Copy out each of the following records word for word, without changing anything.

● **Extracted material**
— start —

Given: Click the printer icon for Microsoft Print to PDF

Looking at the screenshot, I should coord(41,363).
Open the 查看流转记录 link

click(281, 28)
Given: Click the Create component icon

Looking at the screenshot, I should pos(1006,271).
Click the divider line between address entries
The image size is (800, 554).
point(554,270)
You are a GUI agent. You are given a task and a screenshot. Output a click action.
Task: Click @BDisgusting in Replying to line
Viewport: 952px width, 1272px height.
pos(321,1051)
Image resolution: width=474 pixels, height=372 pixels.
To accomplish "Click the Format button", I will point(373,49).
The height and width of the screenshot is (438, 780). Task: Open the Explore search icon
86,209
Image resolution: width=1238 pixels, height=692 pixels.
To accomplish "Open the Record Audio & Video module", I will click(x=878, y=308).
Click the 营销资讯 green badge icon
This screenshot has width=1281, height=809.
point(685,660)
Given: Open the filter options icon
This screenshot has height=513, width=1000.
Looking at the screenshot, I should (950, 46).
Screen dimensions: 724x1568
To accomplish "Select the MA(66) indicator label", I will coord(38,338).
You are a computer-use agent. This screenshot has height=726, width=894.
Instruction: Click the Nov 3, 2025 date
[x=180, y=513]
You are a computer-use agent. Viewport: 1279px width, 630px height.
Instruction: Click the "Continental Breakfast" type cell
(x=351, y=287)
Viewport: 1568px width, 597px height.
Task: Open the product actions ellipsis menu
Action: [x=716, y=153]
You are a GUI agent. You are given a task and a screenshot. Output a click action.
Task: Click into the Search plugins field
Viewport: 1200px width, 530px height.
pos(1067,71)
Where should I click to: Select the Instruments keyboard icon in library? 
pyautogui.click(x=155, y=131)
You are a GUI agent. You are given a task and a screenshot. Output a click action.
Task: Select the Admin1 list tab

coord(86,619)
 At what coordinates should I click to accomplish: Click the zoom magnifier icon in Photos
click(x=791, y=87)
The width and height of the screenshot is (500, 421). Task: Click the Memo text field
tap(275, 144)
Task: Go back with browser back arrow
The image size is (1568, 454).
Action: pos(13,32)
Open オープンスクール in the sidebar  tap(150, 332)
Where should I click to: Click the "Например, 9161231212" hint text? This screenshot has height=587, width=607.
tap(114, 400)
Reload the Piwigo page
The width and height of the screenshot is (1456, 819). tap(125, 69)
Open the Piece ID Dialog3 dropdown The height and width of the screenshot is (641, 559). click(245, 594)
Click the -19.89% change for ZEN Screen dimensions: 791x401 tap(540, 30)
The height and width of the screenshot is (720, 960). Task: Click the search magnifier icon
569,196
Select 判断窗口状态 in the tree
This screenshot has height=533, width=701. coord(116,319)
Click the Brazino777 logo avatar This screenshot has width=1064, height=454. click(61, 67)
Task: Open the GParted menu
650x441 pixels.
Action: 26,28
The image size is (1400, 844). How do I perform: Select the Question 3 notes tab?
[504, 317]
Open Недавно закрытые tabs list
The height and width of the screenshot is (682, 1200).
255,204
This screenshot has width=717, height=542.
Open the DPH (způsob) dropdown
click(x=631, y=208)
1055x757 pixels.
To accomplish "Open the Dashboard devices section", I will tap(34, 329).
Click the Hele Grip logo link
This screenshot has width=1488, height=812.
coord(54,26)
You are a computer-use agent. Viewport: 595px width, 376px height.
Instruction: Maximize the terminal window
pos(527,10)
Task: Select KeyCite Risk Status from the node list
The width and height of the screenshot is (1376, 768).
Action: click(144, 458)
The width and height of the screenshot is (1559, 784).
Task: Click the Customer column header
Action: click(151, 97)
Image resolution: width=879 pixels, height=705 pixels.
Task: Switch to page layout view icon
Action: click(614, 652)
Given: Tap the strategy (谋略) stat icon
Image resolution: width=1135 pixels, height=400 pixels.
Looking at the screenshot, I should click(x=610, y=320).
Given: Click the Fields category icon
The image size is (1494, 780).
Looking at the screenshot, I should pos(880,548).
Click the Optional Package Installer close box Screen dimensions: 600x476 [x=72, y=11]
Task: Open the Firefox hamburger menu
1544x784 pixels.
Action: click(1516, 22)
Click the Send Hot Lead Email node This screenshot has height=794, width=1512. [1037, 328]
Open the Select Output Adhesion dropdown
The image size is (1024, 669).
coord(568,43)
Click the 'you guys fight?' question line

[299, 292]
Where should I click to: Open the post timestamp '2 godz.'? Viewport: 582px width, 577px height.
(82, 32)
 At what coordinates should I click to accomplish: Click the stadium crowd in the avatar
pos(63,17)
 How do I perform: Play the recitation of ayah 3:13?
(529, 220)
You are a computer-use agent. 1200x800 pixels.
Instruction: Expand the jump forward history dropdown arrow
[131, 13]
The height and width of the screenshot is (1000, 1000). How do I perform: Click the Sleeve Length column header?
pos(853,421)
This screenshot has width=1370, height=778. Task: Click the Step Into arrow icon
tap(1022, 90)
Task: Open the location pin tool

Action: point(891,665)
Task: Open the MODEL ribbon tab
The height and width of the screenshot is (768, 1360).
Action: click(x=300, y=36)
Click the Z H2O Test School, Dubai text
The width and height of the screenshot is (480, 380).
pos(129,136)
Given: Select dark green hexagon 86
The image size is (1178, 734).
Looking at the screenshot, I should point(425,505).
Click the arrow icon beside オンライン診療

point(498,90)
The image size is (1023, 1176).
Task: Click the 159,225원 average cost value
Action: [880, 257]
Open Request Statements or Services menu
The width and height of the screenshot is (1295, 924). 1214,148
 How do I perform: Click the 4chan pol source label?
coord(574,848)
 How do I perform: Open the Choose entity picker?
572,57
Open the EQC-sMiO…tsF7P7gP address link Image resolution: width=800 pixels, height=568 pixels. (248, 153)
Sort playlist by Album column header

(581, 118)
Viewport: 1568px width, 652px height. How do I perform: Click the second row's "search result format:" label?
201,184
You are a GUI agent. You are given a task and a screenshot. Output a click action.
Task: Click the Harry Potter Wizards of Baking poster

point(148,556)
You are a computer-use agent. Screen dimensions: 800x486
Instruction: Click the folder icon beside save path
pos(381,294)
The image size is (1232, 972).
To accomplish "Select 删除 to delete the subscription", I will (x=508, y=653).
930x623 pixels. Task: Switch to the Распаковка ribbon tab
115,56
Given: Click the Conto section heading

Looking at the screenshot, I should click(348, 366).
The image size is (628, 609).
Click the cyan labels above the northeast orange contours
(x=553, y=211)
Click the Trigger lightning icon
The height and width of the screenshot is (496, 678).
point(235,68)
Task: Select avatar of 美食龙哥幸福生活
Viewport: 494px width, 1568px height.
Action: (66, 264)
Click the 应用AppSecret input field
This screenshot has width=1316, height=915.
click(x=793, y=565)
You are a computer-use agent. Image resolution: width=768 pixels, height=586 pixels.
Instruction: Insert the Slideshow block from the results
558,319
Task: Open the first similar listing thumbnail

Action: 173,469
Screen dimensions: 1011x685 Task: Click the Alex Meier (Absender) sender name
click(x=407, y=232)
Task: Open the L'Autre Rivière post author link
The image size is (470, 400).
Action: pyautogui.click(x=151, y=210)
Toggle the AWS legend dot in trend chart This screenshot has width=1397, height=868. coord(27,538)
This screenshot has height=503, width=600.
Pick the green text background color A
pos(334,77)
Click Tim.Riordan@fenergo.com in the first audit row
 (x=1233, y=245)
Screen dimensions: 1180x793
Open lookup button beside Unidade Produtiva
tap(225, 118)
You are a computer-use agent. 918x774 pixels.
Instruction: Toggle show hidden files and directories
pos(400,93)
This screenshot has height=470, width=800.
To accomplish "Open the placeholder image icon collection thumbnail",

— end —

● **Answer to this task**
Given: Click the printer icon for Microsoft Print to PDF

Looking at the screenshot, I should coord(41,363).
Open the 查看流转记录 link

click(281, 28)
Given: Click the Create component icon

Looking at the screenshot, I should pos(1006,271).
Click the divider line between address entries
The image size is (800, 554).
point(554,270)
You are a GUI agent. You are given a task and a screenshot. Output a click action.
Task: Click @BDisgusting in Replying to line
Viewport: 952px width, 1272px height.
pos(321,1051)
Image resolution: width=474 pixels, height=372 pixels.
To accomplish "Click the Format button", I will point(373,49).
The height and width of the screenshot is (438, 780). Task: Open the Explore search icon
86,209
Image resolution: width=1238 pixels, height=692 pixels.
To accomplish "Open the Record Audio & Video module", I will click(x=878, y=308).
Click the 营销资讯 green badge icon
This screenshot has width=1281, height=809.
point(685,660)
Given: Open the filter options icon
This screenshot has height=513, width=1000.
Looking at the screenshot, I should (950, 46).
Screen dimensions: 724x1568
To accomplish "Select the MA(66) indicator label", I will coord(38,338).
You are a computer-use agent. This screenshot has height=726, width=894.
Instruction: Click the Nov 3, 2025 date
[x=180, y=513]
You are a computer-use agent. Viewport: 1279px width, 630px height.
Instruction: Click the "Continental Breakfast" type cell
(x=351, y=287)
Viewport: 1568px width, 597px height.
Task: Open the product actions ellipsis menu
Action: [x=716, y=153]
You are a GUI agent. You are given a task and a screenshot. Output a click action.
Task: Click into the Search plugins field
Viewport: 1200px width, 530px height.
pos(1067,71)
Where should I click to: Select the Instruments keyboard icon in library? 
pyautogui.click(x=155, y=131)
You are a GUI agent. You are given a task and a screenshot. Output a click action.
Task: Select the Admin1 list tab

coord(86,619)
 At what coordinates should I click to accomplish: Click the zoom magnifier icon in Photos
click(x=791, y=87)
The width and height of the screenshot is (500, 421). Task: Click the Memo text field
tap(275, 144)
Task: Go back with browser back arrow
The image size is (1568, 454).
Action: pos(13,32)
Open オープンスクール in the sidebar  tap(150, 332)
Where should I click to: Click the "Например, 9161231212" hint text? This screenshot has height=587, width=607.
tap(114, 400)
Reload the Piwigo page
The width and height of the screenshot is (1456, 819). tap(125, 69)
Open the Piece ID Dialog3 dropdown The height and width of the screenshot is (641, 559). click(245, 594)
Click the -19.89% change for ZEN Screen dimensions: 791x401 tap(540, 30)
The height and width of the screenshot is (720, 960). Task: Click the search magnifier icon
569,196
Select 判断窗口状态 in the tree
This screenshot has height=533, width=701. coord(116,319)
Click the Brazino777 logo avatar This screenshot has width=1064, height=454. click(61, 67)
Task: Open the GParted menu
650x441 pixels.
Action: 26,28
The image size is (1400, 844). How do I perform: Select the Question 3 notes tab?
[504, 317]
Open Недавно закрытые tabs list
The height and width of the screenshot is (682, 1200).
255,204
This screenshot has width=717, height=542.
Open the DPH (způsob) dropdown
click(x=631, y=208)
1055x757 pixels.
To accomplish "Open the Dashboard devices section", I will tap(34, 329).
Click the Hele Grip logo link
This screenshot has width=1488, height=812.
coord(54,26)
You are a computer-use agent. Viewport: 595px width, 376px height.
Instruction: Maximize the terminal window
pos(527,10)
Task: Select KeyCite Risk Status from the node list
The width and height of the screenshot is (1376, 768).
Action: click(144, 458)
The width and height of the screenshot is (1559, 784).
Task: Click the Customer column header
Action: click(151, 97)
Image resolution: width=879 pixels, height=705 pixels.
Task: Switch to page layout view icon
Action: click(614, 652)
Given: Tap the strategy (谋略) stat icon
Image resolution: width=1135 pixels, height=400 pixels.
Looking at the screenshot, I should click(x=610, y=320).
Given: Click the Fields category icon
The image size is (1494, 780).
Looking at the screenshot, I should pos(880,548).
Click the Optional Package Installer close box Screen dimensions: 600x476 [x=72, y=11]
Task: Open the Firefox hamburger menu
1544x784 pixels.
Action: click(1516, 22)
Click the Send Hot Lead Email node This screenshot has height=794, width=1512. [1037, 328]
Open the Select Output Adhesion dropdown
The image size is (1024, 669).
coord(568,43)
Click the 'you guys fight?' question line

[299, 292]
Where should I click to: Open the post timestamp '2 godz.'? Viewport: 582px width, 577px height.
(82, 32)
 At what coordinates should I click to accomplish: Click the stadium crowd in the avatar
pos(63,17)
 How do I perform: Play the recitation of ayah 3:13?
(529, 220)
You are a computer-use agent. 1200x800 pixels.
Instruction: Expand the jump forward history dropdown arrow
[131, 13]
The height and width of the screenshot is (1000, 1000). How do I perform: Click the Sleeve Length column header?
pos(853,421)
This screenshot has width=1370, height=778. Task: Click the Step Into arrow icon
tap(1022, 90)
Task: Open the location pin tool

Action: point(891,665)
Task: Open the MODEL ribbon tab
The height and width of the screenshot is (768, 1360).
Action: click(x=300, y=36)
Click the Z H2O Test School, Dubai text
The width and height of the screenshot is (480, 380).
pos(129,136)
Given: Select dark green hexagon 86
The image size is (1178, 734).
Looking at the screenshot, I should point(425,505).
Click the arrow icon beside オンライン診療

point(498,90)
The image size is (1023, 1176).
Task: Click the 159,225원 average cost value
Action: [880, 257]
Open Request Statements or Services menu
The width and height of the screenshot is (1295, 924). 1214,148
 How do I perform: Click the 4chan pol source label?
coord(574,848)
 How do I perform: Open the Choose entity picker?
572,57
Open the EQC-sMiO…tsF7P7gP address link Image resolution: width=800 pixels, height=568 pixels. (248, 153)
Sort playlist by Album column header

(581, 118)
Viewport: 1568px width, 652px height. How do I perform: Click the second row's "search result format:" label?
201,184
You are a GUI agent. You are given a task and a screenshot. Output a click action.
Task: Click the Harry Potter Wizards of Baking poster

point(148,556)
You are a computer-use agent. Screen dimensions: 800x486
Instruction: Click the folder icon beside save path
pos(381,294)
The image size is (1232, 972).
To accomplish "Select 删除 to delete the subscription", I will (x=508, y=653).
930x623 pixels. Task: Switch to the Распаковка ribbon tab
115,56
Given: Click the Conto section heading

Looking at the screenshot, I should click(348, 366).
The image size is (628, 609).
Click the cyan labels above the northeast orange contours
(x=553, y=211)
Click the Trigger lightning icon
The height and width of the screenshot is (496, 678).
point(235,68)
Task: Select avatar of 美食龙哥幸福生活
Viewport: 494px width, 1568px height.
Action: (66, 264)
Click the 应用AppSecret input field
This screenshot has width=1316, height=915.
click(x=793, y=565)
You are a computer-use agent. Image resolution: width=768 pixels, height=586 pixels.
Instruction: Insert the Slideshow block from the results
558,319
Task: Open the first similar listing thumbnail

Action: 173,469
Screen dimensions: 1011x685 Task: Click the Alex Meier (Absender) sender name
click(x=407, y=232)
Task: Open the L'Autre Rivière post author link
The image size is (470, 400).
Action: pyautogui.click(x=151, y=210)
Toggle the AWS legend dot in trend chart This screenshot has width=1397, height=868. coord(27,538)
This screenshot has height=503, width=600.
Pick the green text background color A
pos(334,77)
Click Tim.Riordan@fenergo.com in the first audit row
 (x=1233, y=245)
Screen dimensions: 1180x793
Open lookup button beside Unidade Produtiva
tap(225, 118)
You are a computer-use agent. 918x774 pixels.
Instruction: Toggle show hidden files and directories
pos(400,93)
This screenshot has height=470, width=800.
To accomplish "Open the placeholder image icon collection thumbnail",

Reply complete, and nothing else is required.